Difficile de comprendre ce qu’est le nouveau secteur spatial? Compliqué de comprendre pourquoi le Luxembourg essaie d’attirer au minimum des centres de recherche pour faire éclore un écosystème de recherche hyper qualifié (et précieux pour l’industrie en général)? Trop dur d’imaginer que le soutien financier et public aux États-Unis, en Chine, mais pour le spatial aussi dans d’autres juridictions, comme le Japon ou les pays du Golfe, est autrement plus important que sous nos latitudes, alors que l’accès à l’espace est une question-clé, pour la connectivité venue du ciel, pour l’accès aux potentiels matériaux rares et pour différents sujets de souveraineté européenne? Il suffirait d’aller cette semaine jeter un œil sur les conférences de la Space Week, organisée une nouvelle fois par la Luxembourg Space Agency pour mettre le Luxembourg au centre de la carte, pour s’en rendre compte.
Mais The Exploration Company (Tec) est le meilleur cas pratique pour comprendre les enjeux. Née à Bordeaux et en Allemagne dans le même temps, la start-up de l’espace d’Hélène Huby (ex-Airbus et ex-Ariane Group) a officialisé récemment avoir levé 150 millions d’euros, ce qui en fait la plus grosse levée de fonds de série B en Europe dans le secteur et porte le total d’argent à sa disposition à 216 millions d’euros depuis sa création en 2021. Son produit-phare, la capsule Nyx, conçue pour être réutilisable et ravitaillable en orbite, peut être lancée depuis n’importe quel lanceur lourd et est capable de desservir diverses stations spatiales. Nyx vise à transporter du fret vers des stations spatiales commerciales futures, avec des missions prévues vers la station Gateway en orbite lunaire. Elle sera capable de revenir sur Terre avec jusqu’à 3.000kg de fret – la plus grande capacité de retour de masse disponible dans le monde, dit le communiqué – et pourra ensuite être rénovée pour sa prochaine mission. Le coût de ce service sera de 25% à 50% inférieur à celui des autres véhicules. TEC prévoit de lancer sa capsule de taille moyenne, Mission Possible, en 2025, avec 300kg de charge utile pour ses clients, mais le vol inaugural de Nyx Earth est prévu pour 2028, transportant du fret pour l’ESA vers la Station spatiale internationale.
Deuxième élément, les investisseurs «historiques» (EQT Ventures, Red River West, Cherry Ventures, Promus Ventures – lié au Luxembourg – et Omnes Real Tech Fund) ont notamment été rejoints par deux fonds souverains européens, French Tech Souveraineté (géré par Bpifrance pour la France) et le DeepTech & Climate Fonds (pour l’Allemagne).

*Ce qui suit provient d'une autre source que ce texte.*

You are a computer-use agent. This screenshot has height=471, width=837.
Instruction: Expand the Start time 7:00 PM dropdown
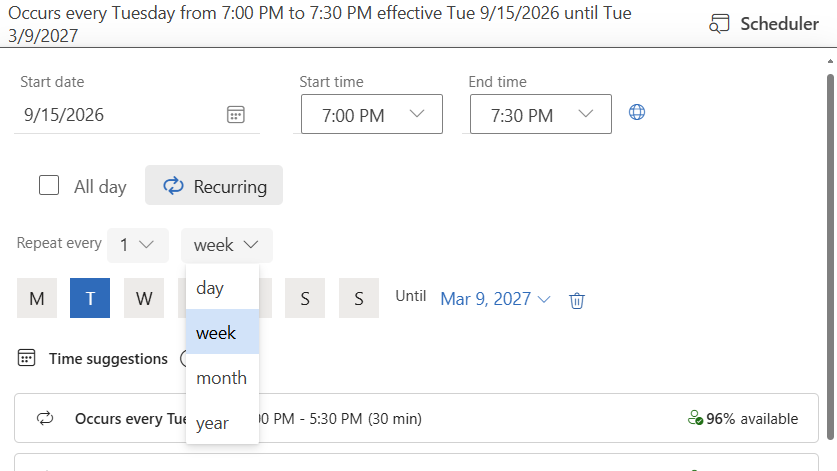[x=372, y=114]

Une première… mais l’Europe n’avait pas trop le choix, en réalité, parce que l’Amérique fait déjà les yeux doux à ce projet déjà posé sur le sol des deux locomotives de l’UE: Tec a déjà obtenu la signature d’un contrat avec l’agence spatiale américaine qui décrit la start-up européenne comme le rival potentiel d’une certaine… SpaceX, même si le champion américain est double, le lanceur et la capsule. En mai 2024, l’Agence spatiale européenne (Esa) a annoncé lui attribuer un premier contrat à 25 millions d’euros pour un service de cargo vers la Station spatiale internationale en 2028 [mettant fin à 17 ans (!) de discussions…] après avoir signé un autre contrat industriel un an plus tôt.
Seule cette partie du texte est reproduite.